At a press conference held on Tuesday, 10 March, the morning following adoption, WRC members outlined their CSW70 priorities: 

  • recognizing the indispensable role of feminist civil society; 
  • defending the rights of women, youth, adolescents and girls in all their diversity; 
  • advancing gender-responsive justice systems; and 
  • ensuring accountability and reparations for violations of human rights, including sexual and reproductive health and rights.

In line with these, the WRC commended the Commission for delivering an outcome with the following commitments:

  • The inclusion of reparations as a landmark acknowledgment of structural and historical injustice and of states’ obligations toward those most harmed.
  • The explicit reference to women in detention, which, although located in the chapeau rather than consistently throughout the text, represents meaningful progress on language long resisted in negotiations.
  • Recognition that policies and programs must respond to the needs of survivors of gender-based violence, centering survivor agency and lived experience within justice responses.
  • References to flexible, multi-year core funding for civil society organizations and protection against reprisals, which are vital to sustaining the ecosystem of organizations advancing gender justice on the ground.
  • Recognition of the impacts of climate change and of traditional and community-based justice systems, affirming diverse legal and cultural pathways through which communities pursue accountability and redress.
  • The explicit call for states to consider acceding to or ratifying the Convention on the Elimination of All Forms of Discrimination Against Women and to limit or withdraw reservations.
  • A landmark commitment to comprehensive legislative review to identify and amend discriminatory provisions, including a direct reference to family law and discrimination in family relations, representing an important step toward dismantling legal systems that entrench inequality.

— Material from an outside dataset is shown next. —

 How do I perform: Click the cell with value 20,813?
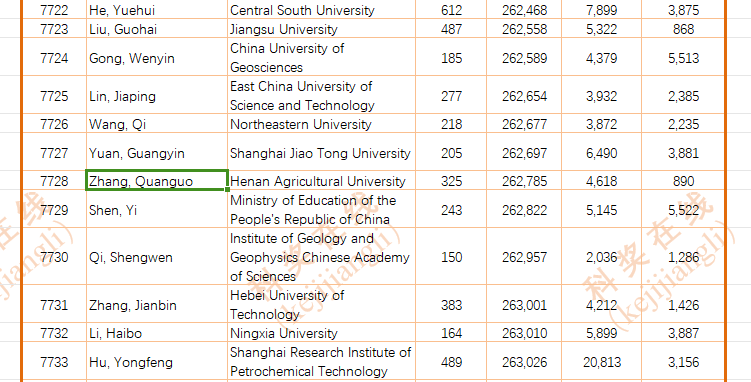click(x=601, y=361)
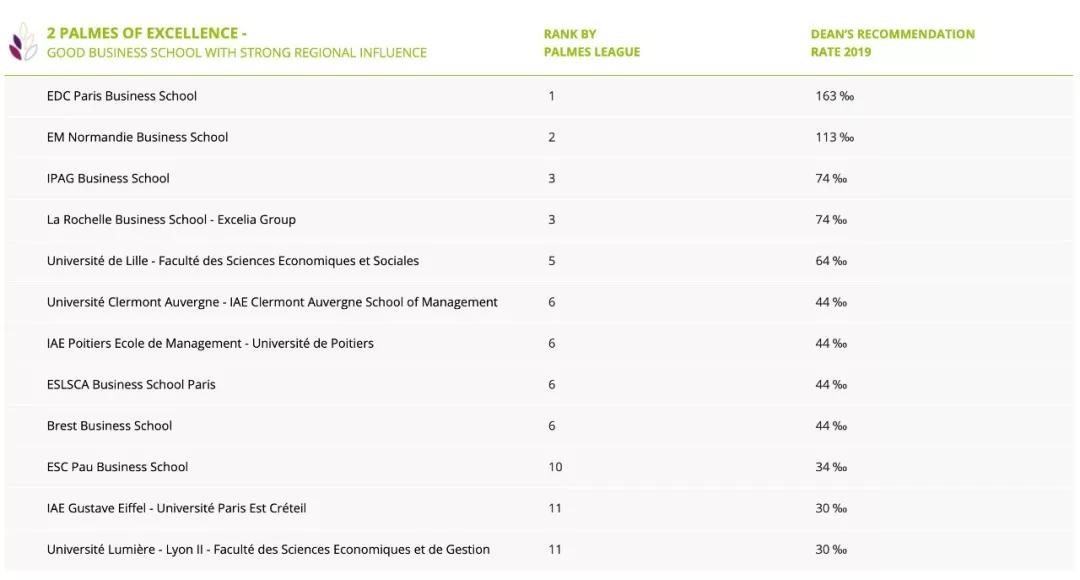
Task: Open IAE Clermont Auvergne School of Management
Action: 272,302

Areas requiring further improvement and vigilance include:

  • The absence of explicit naming of LGBTIQ+ communities, despite inclusion of references to multiple and intersecting forms of discrimination.
  • The exclusion of agreed formulations on bodily autonomy.
  • The proliferation of caveats compared to earlier drafts, creating openings for states to narrow obligations, restrict protections, and evade accountability.
  • The risk that such qualifiers may weaken the resolution’s integrity and undermine its capacity to deliver meaningful protection and redress.
Outstanding concerns that remain unresolved include:
  • Attempts to introduce regressive amendments targeting sexual and reproductive health and rights, fundamental freedoms, intersectionality, and reparations, reflecting coordinated efforts by anti-rights actors to erode decades of hard-won commitments.
  • The continued vulnerability of agreed human rights standards to organized opposition within multilateral spaces.

Despite these challenges, adoption of the outcome document by an overwhelming majority of Member States signals the continued resilience of multilateralism and affirms the United Nations’ role as a central forum for advancing gender equality.

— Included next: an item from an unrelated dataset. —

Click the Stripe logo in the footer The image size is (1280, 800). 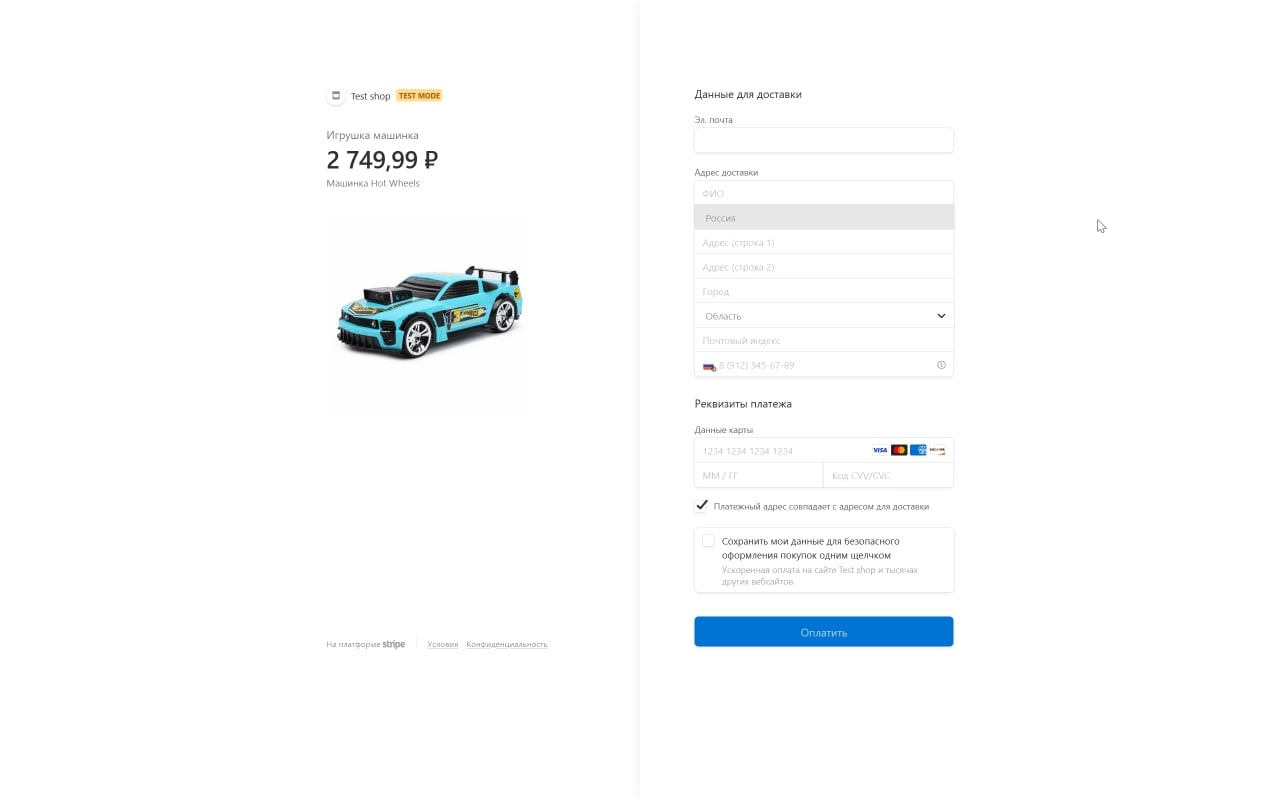click(x=394, y=644)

The Chair, Bureau, and Secretariat maintained steady leadership throughout the session, navigating complex negotiations with preparation, resolve, and commitment to the Commission’s mandate.

Feminist civil society organizations across regions played a decisive role in defending agreed language and safeguarding commitments secured thirty years ago in the Beijing Declaration and Platform for Action.

The outcome serves as a reminder that progress within multilateral spaces is neither automatic nor permanent, and that gains require sustained defense, accountability, and vigilance.